As our ability to tinker with cellular components increases, the possibility of designing and controlling the functioning of living systems seems closer than ever.
In the pioneering monograph ‘What is life?', Erwin Schrödinger pointed out the now obvious fact that living organisms obey the well-established laws of physics (Schrödinger, 1945). Yet, there is a long way from the atomic interactions at the molecular level to the behavior of even the simplest bacterium. So far, the type of predictive behavior that has been so successful in physics, chemistry, and engineering is largely missing in biology. Biological systems are not static; they evolve and adapt, grow and die. They are also intrinsically stochastic and live in a fluctuating environment. All these contingencies make quite a challenging task to apply the well-established principles of engineering to biology.

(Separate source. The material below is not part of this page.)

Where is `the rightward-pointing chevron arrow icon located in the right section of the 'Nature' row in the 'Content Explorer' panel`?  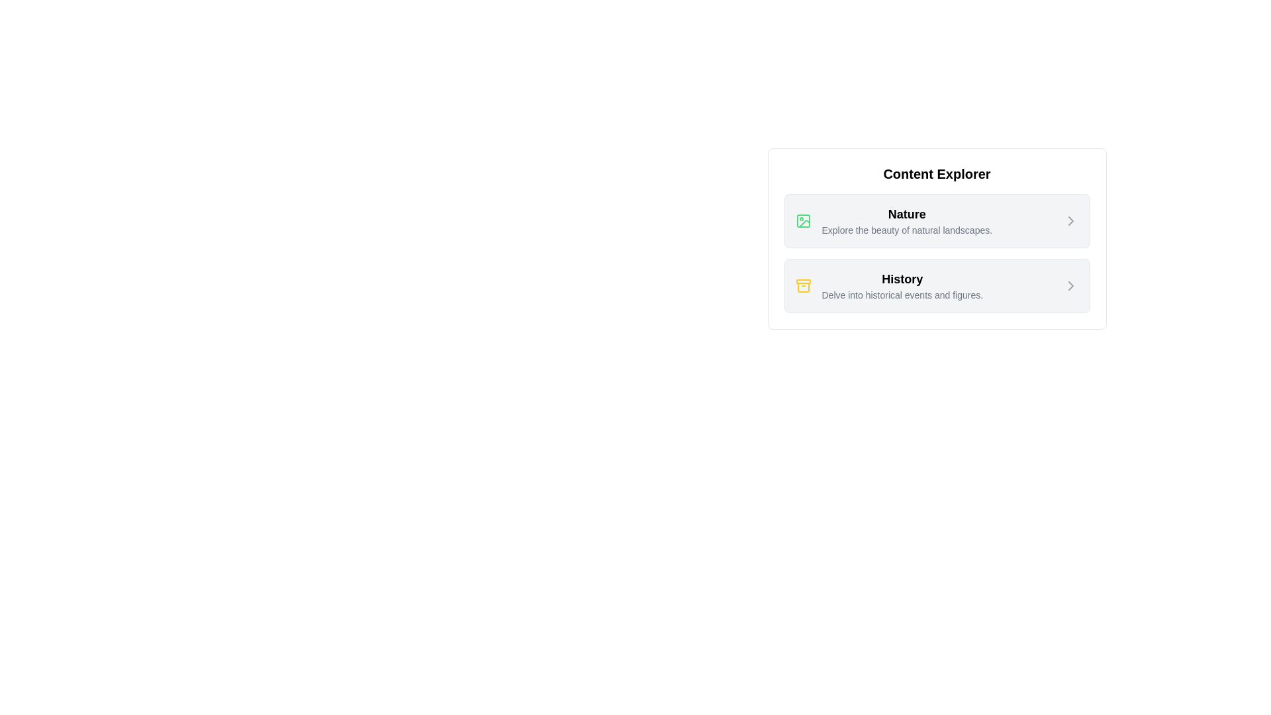
the rightward-pointing chevron arrow icon located in the right section of the 'Nature' row in the 'Content Explorer' panel is located at coordinates (1070, 220).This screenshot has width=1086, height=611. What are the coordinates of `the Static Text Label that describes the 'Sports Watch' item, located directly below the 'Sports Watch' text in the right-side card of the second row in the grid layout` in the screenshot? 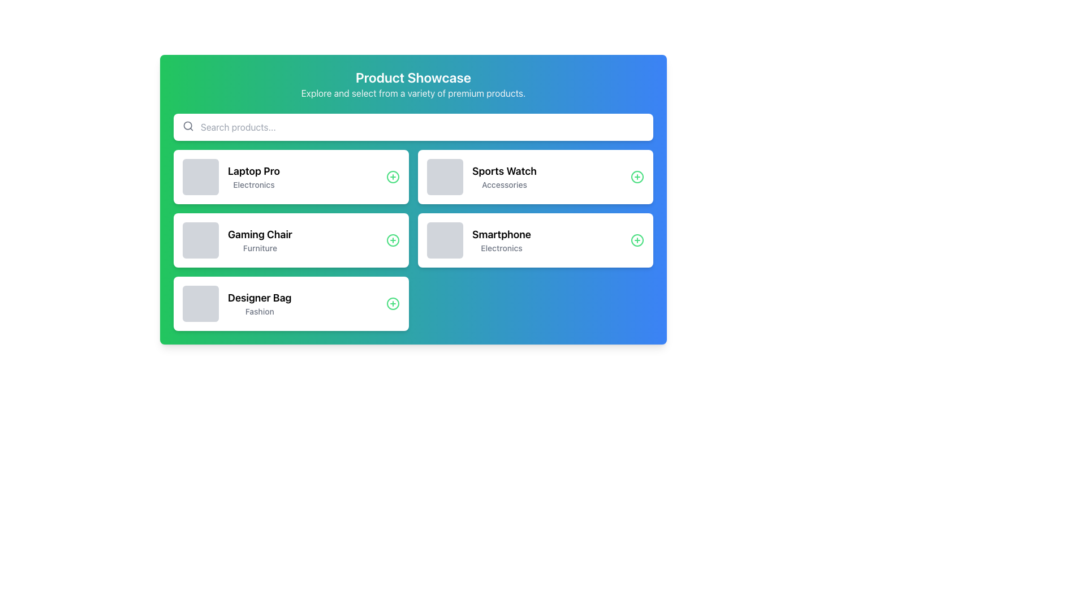 It's located at (503, 184).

In a recent issue of Nature, Guido et al (2006) take an important step in this direction: building up networks of genes from well-characterized modules and obtaining the expected behavior in all its details. This type of challenge boils down to the core of systems biology, which aims at predicting the systemic properties in terms of the properties of the components and their interactions (cellular processes in terms of molecular interactions, organismal behavior in terms of populations of cells, and so on). If this program can be carried out at all levels of organization, building up successively on the previous one, it would be possible to design and control the functioning of living systems.
Guido et al engineered a promoter controlled by lambda cI and the lac repressor to allow simultaneous repression and activation of a gene in the bacterium Escherichia coli. The authors studied its behavior in synthetic gene networks under increasingly more involved conditions, ending with the promoter being controlled by the product of the gene it controls. The novelty with respect to previous work is the construction of a particularly complex promoter and, most remarkably, the verification of the extremely detailed predictions that were made from the behavior of the simpler components. The predicted behavior included not only the average values of protein content but also a detailed quantification of cell-to-cell variability. Such predictive power is needed to bring synthetic biology to engineering grounds.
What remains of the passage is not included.